El caso Pinochet se está haciendo demasiado largo. El acusado de
crímenes de la peor calaña es ahora un anciano enfermo al que casi
parece imposible poder achacar cualquiera de los dramas que se le
atribuyen. Sin embargo ahora un suceso ha venido a refrescarnos la
memoria, a poner nombres, apellidos, rostros y sentimientos a la
barbarie cometida durante la dictadura de este hombre que hoy niega
su culpabilidad.
Carlos Fariña Oyarce era un niño de trece años en octubre de
1973, apenas un mes después de que Pinochet arrebatara el poder a
los demócratas chilenos.
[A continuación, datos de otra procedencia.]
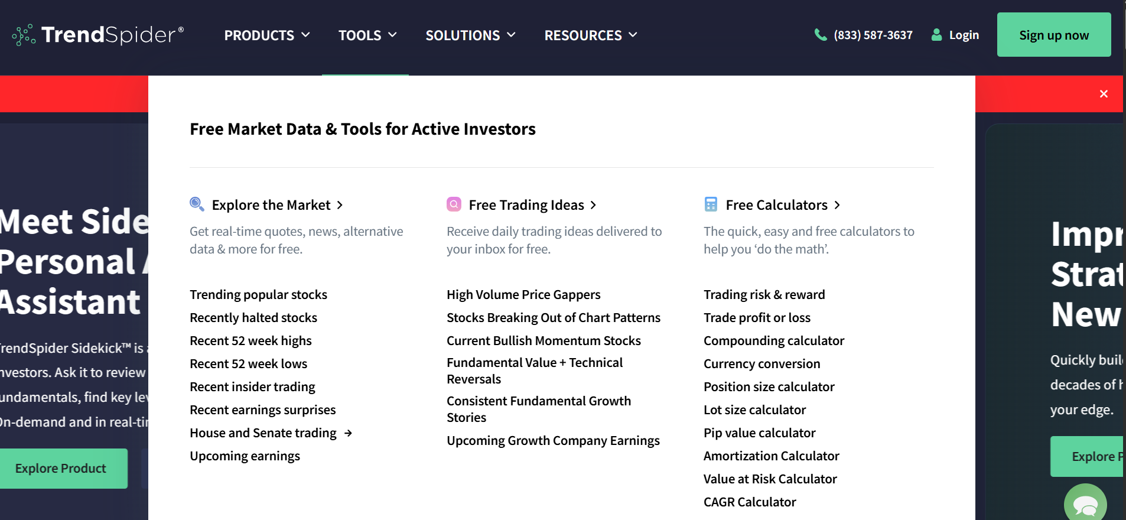1126x520 pixels.
Task: Select Trending popular stocks
Action: (x=258, y=295)
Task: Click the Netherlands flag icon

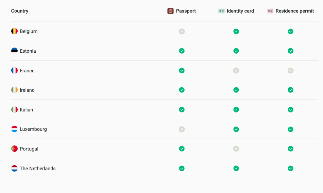Action: tap(14, 169)
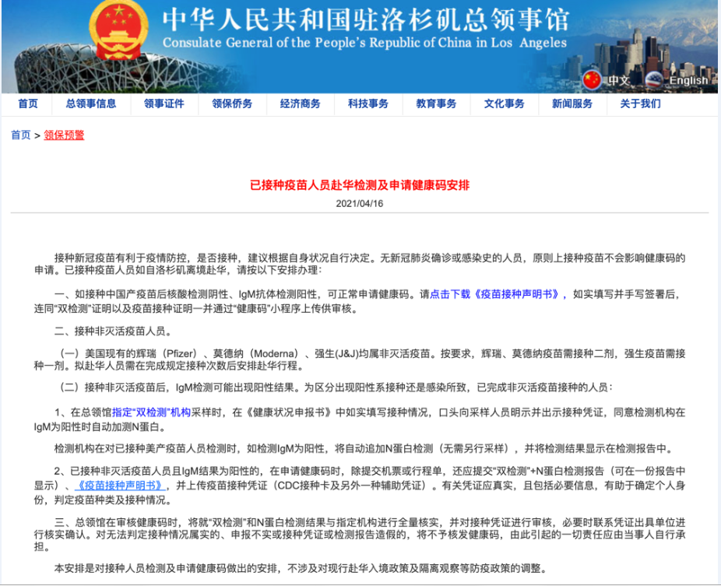
Task: Open 教育事务 from navigation bar
Action: tap(436, 104)
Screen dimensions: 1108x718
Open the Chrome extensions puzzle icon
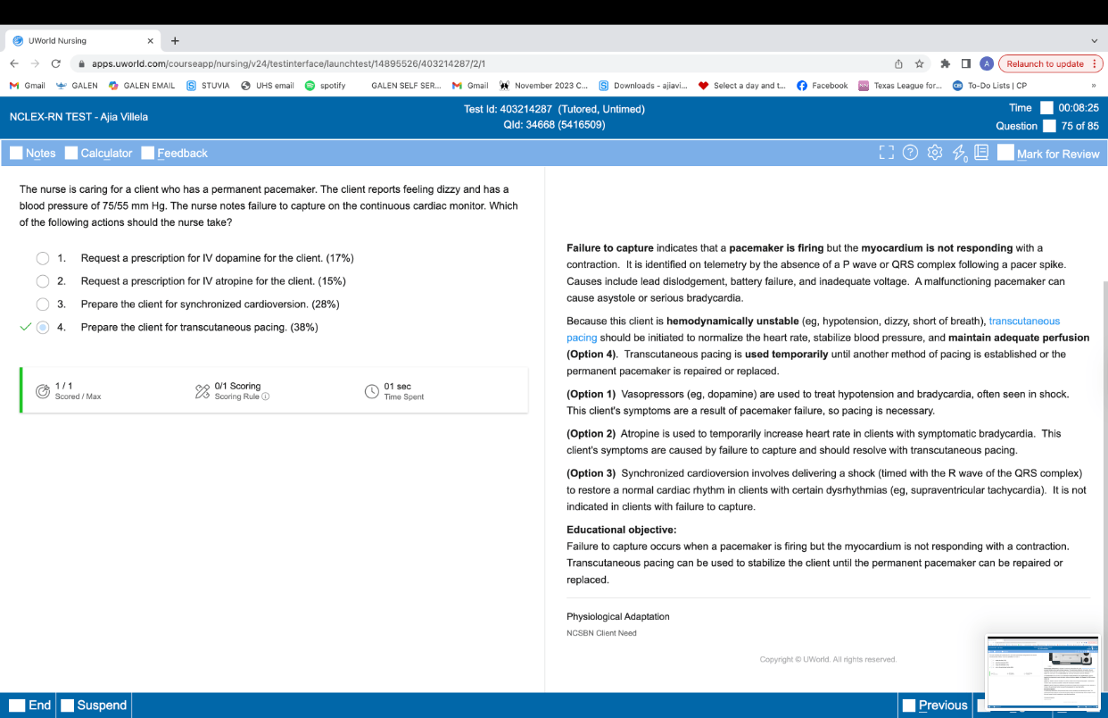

Inexplicablemente, el día 13 de aquel mes
una patrulla militar lo detuvo en su casa de la capital, lo
arrastró nadie sabe a dónde y lo acribilló a balazos después de
someterlo a terribles torturas.
Ahora, 27 años después, su cadáver ha sido hallado a sesenta
metros bajo tierra, con los huesos perforados por nueve impactos de
bala e innumerables fracturas que dan cuenta de la paliza que
recibió antes de ser ejecutado.
En su última fotografía, tomada poco antes de esos hechos,
aparece sonriente, con unos expresivos ojos azules y vestido con un
chaleco de botones dorados, que ahora han dado la clave para
identificarlo.
El sábado fue enterrado en una tumba digna por su familia, que
ha denunciado al régimen de Pinochet por un crimen que no está
cubierto por la Ley de Amnistía, ya que en aquellos días el país
estaba en estado de guerra y por tanto regido por los Convenios de
Ginebra, que establecen que este tipo de homicidios son «graves
crímenes de guerra, inadmisibles e imprescriptibles».
Por el momento Carlos es el desaparecido más joven de la
dictadura de Pinochet y aunque hoy veamos al senador sólo como un
anciano, su conciencia sigue siendo la de una bestia.